_WHAT YOU HAVE TO DO:_ From the line holding "This screenshot has width=980, height=400." to the final line below, restate each line word for word and add nothing.

BEGIN MATERIAL SHOWN

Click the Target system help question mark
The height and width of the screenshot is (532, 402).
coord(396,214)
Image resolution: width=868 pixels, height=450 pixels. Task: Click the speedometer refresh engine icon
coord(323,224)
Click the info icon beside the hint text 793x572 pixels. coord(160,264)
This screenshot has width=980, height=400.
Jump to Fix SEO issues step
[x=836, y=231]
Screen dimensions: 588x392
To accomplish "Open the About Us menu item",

END MATERIAL SHOWN

_ANSWER TO THIS EXERCISE:_
This screenshot has width=980, height=400.
Jump to Fix SEO issues step
[x=836, y=231]
Screen dimensions: 588x392
To accomplish "Open the About Us menu item",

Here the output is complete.